- Bồng Sơn Location of Bồng Sơn in Vietnam
- Coordinates: 14°26′N 109°01′E﻿ / ﻿14.433°N 109.017°E
- Country: Vietnam
- Province: Gia Lai Province
- Time zone: UTC+07:00 (Indochina Time)
- Climate: Am

= Bồng Sơn =

Bồng Sơn is a ward (phường) of Gia Lai Province, Vietnam.

==Geography and infrastructure==
Bong Son is located in Bình Định's northern lowlands near Lai Giang River. It lies around 18 km (road distance) west of the South China Sea coast.

Bong Son is located along National Route 1, Vietnam's most important road. Intersections with Road 630 and Road 629 leading up to Hoài Ân District and An Lão District are within a few kilometres of the town.

The town has two post offices, one central plaza, and a stadium for cultural and sports events. Over 60% of households have been provided with clean running water.

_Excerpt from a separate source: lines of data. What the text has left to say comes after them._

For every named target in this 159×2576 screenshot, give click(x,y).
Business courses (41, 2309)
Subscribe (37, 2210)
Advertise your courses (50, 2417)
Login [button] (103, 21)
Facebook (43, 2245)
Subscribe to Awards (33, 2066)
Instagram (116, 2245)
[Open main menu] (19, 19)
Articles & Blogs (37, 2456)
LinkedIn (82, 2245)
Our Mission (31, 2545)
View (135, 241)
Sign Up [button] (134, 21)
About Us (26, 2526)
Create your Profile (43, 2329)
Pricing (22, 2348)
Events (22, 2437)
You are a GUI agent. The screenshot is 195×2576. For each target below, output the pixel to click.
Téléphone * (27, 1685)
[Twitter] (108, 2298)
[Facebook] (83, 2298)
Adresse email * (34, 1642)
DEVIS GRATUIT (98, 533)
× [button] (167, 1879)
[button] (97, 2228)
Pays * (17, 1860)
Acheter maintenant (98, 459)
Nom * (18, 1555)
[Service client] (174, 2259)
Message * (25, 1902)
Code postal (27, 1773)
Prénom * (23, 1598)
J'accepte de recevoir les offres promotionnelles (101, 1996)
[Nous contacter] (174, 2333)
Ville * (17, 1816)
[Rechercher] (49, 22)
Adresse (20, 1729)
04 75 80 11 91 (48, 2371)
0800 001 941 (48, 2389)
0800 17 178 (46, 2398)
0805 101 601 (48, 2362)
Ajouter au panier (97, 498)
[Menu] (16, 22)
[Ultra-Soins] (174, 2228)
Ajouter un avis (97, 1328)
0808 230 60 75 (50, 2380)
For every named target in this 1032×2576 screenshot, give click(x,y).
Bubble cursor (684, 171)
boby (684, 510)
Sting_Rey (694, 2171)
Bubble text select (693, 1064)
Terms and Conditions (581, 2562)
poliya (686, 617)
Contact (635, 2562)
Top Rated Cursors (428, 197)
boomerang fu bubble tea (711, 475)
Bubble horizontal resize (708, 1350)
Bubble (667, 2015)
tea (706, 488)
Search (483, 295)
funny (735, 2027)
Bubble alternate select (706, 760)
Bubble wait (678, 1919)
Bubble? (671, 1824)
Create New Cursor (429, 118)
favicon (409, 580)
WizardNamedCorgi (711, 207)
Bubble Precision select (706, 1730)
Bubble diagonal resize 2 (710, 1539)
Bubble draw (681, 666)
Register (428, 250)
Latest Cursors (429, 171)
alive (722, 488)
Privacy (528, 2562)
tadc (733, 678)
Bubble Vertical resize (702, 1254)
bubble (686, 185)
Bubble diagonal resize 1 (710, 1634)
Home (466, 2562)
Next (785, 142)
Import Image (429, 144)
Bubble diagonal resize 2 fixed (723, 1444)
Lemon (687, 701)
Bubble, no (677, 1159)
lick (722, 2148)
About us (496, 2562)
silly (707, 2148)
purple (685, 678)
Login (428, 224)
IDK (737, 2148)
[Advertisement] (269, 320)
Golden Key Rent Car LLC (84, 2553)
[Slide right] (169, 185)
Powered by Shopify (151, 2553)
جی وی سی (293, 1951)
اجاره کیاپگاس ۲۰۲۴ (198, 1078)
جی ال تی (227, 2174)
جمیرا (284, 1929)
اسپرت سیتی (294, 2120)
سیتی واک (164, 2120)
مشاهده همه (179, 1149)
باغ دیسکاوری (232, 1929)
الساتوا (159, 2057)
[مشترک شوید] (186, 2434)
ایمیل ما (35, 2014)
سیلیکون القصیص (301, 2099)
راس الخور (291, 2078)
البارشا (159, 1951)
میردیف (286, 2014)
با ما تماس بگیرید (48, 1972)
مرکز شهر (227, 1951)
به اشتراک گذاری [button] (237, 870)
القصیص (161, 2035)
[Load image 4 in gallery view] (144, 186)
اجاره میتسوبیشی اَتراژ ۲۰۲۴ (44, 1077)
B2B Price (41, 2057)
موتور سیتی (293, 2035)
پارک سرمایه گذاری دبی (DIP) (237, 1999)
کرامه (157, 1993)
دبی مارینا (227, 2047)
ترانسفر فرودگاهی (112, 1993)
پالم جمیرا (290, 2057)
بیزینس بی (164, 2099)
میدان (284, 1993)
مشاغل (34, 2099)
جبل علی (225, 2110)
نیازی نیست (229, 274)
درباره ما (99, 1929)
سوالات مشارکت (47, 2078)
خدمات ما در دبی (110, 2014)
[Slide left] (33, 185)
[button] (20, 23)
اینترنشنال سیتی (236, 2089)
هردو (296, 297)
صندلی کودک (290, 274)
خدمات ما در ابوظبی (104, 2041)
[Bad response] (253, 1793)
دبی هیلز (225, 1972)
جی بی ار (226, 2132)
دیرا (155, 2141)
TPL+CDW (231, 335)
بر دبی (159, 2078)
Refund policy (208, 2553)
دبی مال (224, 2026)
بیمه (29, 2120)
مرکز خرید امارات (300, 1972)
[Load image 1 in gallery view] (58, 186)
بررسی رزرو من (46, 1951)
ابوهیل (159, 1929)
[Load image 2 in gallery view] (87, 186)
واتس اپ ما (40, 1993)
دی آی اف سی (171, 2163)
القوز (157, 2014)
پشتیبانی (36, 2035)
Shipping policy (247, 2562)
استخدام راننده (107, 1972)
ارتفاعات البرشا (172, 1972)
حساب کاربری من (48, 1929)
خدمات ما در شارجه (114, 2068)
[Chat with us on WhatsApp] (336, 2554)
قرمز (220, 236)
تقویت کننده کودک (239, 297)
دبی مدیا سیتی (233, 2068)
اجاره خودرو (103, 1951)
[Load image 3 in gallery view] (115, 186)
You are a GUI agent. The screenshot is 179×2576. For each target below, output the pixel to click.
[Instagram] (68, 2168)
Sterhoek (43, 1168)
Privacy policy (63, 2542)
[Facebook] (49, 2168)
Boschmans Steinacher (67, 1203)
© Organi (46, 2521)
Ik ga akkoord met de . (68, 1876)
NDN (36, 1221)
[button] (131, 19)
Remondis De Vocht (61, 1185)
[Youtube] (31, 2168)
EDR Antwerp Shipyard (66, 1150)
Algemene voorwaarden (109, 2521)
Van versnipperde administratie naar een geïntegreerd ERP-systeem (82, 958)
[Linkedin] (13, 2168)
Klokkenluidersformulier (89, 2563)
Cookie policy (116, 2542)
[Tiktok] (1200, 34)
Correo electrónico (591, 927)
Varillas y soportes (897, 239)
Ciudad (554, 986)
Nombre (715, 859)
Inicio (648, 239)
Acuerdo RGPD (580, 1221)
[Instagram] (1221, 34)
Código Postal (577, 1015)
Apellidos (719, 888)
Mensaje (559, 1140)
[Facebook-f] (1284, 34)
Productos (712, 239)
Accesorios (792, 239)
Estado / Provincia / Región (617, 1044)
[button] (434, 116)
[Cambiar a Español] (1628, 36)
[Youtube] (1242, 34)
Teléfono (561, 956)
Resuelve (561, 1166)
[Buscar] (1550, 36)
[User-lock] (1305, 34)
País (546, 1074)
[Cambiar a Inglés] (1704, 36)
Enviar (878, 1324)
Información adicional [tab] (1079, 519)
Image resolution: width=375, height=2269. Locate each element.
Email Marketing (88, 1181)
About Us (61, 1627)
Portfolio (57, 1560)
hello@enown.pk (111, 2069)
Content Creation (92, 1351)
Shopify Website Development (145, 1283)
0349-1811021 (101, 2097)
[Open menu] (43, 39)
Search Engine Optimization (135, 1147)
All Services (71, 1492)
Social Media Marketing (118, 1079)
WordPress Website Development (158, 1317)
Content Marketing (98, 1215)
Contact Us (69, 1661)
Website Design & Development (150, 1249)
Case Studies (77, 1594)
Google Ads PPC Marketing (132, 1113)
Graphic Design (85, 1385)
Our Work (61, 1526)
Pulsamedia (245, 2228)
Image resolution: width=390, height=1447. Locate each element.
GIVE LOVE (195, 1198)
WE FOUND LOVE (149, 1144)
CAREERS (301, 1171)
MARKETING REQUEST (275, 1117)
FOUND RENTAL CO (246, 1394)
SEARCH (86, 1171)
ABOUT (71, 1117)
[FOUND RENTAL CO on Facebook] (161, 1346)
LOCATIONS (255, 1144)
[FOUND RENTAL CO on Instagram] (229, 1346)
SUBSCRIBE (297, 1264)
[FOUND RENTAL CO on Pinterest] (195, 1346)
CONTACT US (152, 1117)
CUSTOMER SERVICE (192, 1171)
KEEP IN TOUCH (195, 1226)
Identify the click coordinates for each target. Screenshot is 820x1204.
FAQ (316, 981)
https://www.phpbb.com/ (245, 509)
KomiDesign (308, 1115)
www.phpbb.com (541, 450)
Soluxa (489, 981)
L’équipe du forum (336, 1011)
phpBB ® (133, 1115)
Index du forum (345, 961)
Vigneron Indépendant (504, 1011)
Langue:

The town maintains 47 km of roads and streets, averaging between 8 and 12 meters in width.

==History==
According to historian Đào Duy Anh, Bồng Sơn was set up under king Lê Thánh Tông in 1471. It later became one of three administrative centres in what is now Bình Định Province.

Bồng Sơn was the site of an uprising against French colonialism in 1945, involving around 8000 people and led by Trịnh Hồng Kỳ.

As much of Bình Định Province, it was the site of severe fighting during the Vietnam War and a major battle in 1966.

==Economy==
Bồng Sơn has a small industrial park (Cụm công nghiệp Bồng Sơn) with industries such as wood processing.